>> Begin Quoted text

East Hampton, Tomorrow, 4 p.m.; Saturday, 4 p.m.

    For most Americans, winning is everything. For a Rwandan, opportunity is everything. There is something refreshing about that. This is a story about Rwanda’s first national cycling team and what can be achieved against all odds — the power to rise from the ashes like a phoenix, when you come from a place recently ravished by genocide.

    A bicycle represents freedom in Rwanda, where poverty, crime, and stagnation are commonplace. Freedom to go. To escape.

    Jonathan (Jock) Boyer, the first American to ride the Tour de France, a man with problems of his own, harnesses cyclists’ raw talent, as well as their pain and grief, to lead them to compete on the world cycling stage. This story chronicles the team’s development from Day One in 2006, to its race for a potential Olympic berth in 2011.

    “Rising From Ashes” covers a lot in 82 minutes. Several elements could be taken separately to create another film (i.e., the colonization of Rwanda, which separated the population into three ethnic groups; the story of Jock Boyer; and the story of each Rwandan team member, including their star rider, Adrien Niyonshuti). Altogether, the separate themes mesh to create a great recipe for an inspirational documentary, just as the team works in harmony to create success.

    From the bikes Rwandans ride — most likely discarded relics from a wealthy Western nation — to their love for their beautiful country and curiosity about faraway places, the film gives the impression that Rwanda isn’t so distant. It says we are all connected.    L.L.

“Sparrows Dance”

Noah Buschel

East Hampton, tomorrow, 5:30 p.m.; Sun­day, 5:30 p.m.

    Director and screenwriter Noah Buschel has come up with a wonderful set piece, a sad story that becomes a love story in a warm and fundamental way — a broken toilet.

    We don’t know why exactly, but a young woman, a former actress (played by Marin Ireland) has sealed herself off from the world in her apartment. Her face twitches in response to even the slightest stress, and really twitches when no one comes to the aid of a girl being attacked on the street below her window. She is paralyzed with fear.

>> End Quoted text

§ Short exercise A
Recast the records as a numbered list, starting at their first line and ending at the line that contains "North Country's new bacon crumbles (654, 282)", with blank lines left out.
The film reviews and the records are unrelated material.

>> Begin Input for this task

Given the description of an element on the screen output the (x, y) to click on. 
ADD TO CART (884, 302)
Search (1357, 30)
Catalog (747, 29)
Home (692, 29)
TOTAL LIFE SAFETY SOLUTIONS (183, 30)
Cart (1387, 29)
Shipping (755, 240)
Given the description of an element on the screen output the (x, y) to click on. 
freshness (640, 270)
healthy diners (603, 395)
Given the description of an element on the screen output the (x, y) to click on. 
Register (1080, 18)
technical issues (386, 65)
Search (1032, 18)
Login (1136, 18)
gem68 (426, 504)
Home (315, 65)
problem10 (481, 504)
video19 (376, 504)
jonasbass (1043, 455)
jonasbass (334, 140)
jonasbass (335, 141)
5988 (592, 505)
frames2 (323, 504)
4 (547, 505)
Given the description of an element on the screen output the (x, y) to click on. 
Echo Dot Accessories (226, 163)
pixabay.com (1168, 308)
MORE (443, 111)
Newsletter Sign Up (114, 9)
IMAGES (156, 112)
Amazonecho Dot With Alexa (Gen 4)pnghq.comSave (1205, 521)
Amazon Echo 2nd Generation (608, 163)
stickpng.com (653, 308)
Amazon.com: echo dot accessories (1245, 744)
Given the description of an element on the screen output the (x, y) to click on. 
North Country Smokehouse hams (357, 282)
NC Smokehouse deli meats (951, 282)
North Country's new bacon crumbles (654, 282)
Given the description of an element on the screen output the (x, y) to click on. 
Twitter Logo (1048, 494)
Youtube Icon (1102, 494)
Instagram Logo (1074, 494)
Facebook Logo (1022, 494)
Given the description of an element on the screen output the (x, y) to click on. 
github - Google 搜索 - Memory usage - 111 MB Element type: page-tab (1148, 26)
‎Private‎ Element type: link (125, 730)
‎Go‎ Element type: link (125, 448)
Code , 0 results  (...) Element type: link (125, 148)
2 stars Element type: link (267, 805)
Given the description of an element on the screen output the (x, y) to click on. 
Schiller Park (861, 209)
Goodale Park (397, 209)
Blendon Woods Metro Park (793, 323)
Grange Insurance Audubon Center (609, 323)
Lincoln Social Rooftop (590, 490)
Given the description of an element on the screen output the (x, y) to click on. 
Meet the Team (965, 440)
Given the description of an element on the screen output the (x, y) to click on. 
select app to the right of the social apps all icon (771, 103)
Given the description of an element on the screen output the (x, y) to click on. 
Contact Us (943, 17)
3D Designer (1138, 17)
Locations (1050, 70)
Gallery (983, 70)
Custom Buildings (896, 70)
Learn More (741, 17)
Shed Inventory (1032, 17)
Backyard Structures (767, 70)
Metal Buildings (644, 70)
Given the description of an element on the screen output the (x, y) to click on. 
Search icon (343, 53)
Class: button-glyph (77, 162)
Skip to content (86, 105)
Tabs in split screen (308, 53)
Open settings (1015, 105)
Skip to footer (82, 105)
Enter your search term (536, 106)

>> End Input for this task

§ Short exercise B
Rewrite the film review from "For most Americans, winning" through "ravished by genocide.", replacing "opportunity" with "chance".

§ Complete output A
1. Given the description of an element on the screen output the (x, y) to click on. 
2. ADD TO CART (884, 302)
3. Search (1357, 30)
4. Catalog (747, 29)
5. Home (692, 29)
6. TOTAL LIFE SAFETY SOLUTIONS (183, 30)
7. Cart (1387, 29)
8. Shipping (755, 240)
9. Given the description of an element on the screen output the (x, y) to click on. 
10. freshness (640, 270)
11. healthy diners (603, 395)
12. Given the description of an element on the screen output the (x, y) to click on. 
13. Register (1080, 18)
14. technical issues (386, 65)
15. Search (1032, 18)
16. Login (1136, 18)
17. gem68 (426, 504)
18. Home (315, 65)
19. problem10 (481, 504)
20. video19 (376, 504)
21. jonasbass (1043, 455)
22. jonasbass (334, 140)
23. jonasbass (335, 141)
24. 5988 (592, 505)
25. frames2 (323, 504)
26. 4 (547, 505)
27. Given the description of an element on the screen output the (x, y) to click on. 
28. Echo Dot Accessories (226, 163)
29. pixabay.com (1168, 308)
30. MORE (443, 111)
31. Newsletter Sign Up (114, 9)
32. IMAGES (156, 112)
33. Amazonecho Dot With Alexa (Gen 4)pnghq.comSave (1205, 521)
34. Amazon Echo 2nd Generation (608, 163)
35. stickpng.com (653, 308)
36. Amazon.com: echo dot accessories (1245, 744)
37. Given the description of an element on the screen output the (x, y) to click on. 
38. North Country Smokehouse hams (357, 282)
39. NC Smokehouse deli meats (951, 282)
40. North Country's new bacon crumbles (654, 282)

§ Complete output B
For most Americans, winning is everything. For a Rwandan, chance is everything. There is something refreshing about that. This is a story about Rwanda’s first national cycling team and what can be achieved against all odds — the power to rise from the ashes like a phoenix, when you come from a place recently ravished by genocide.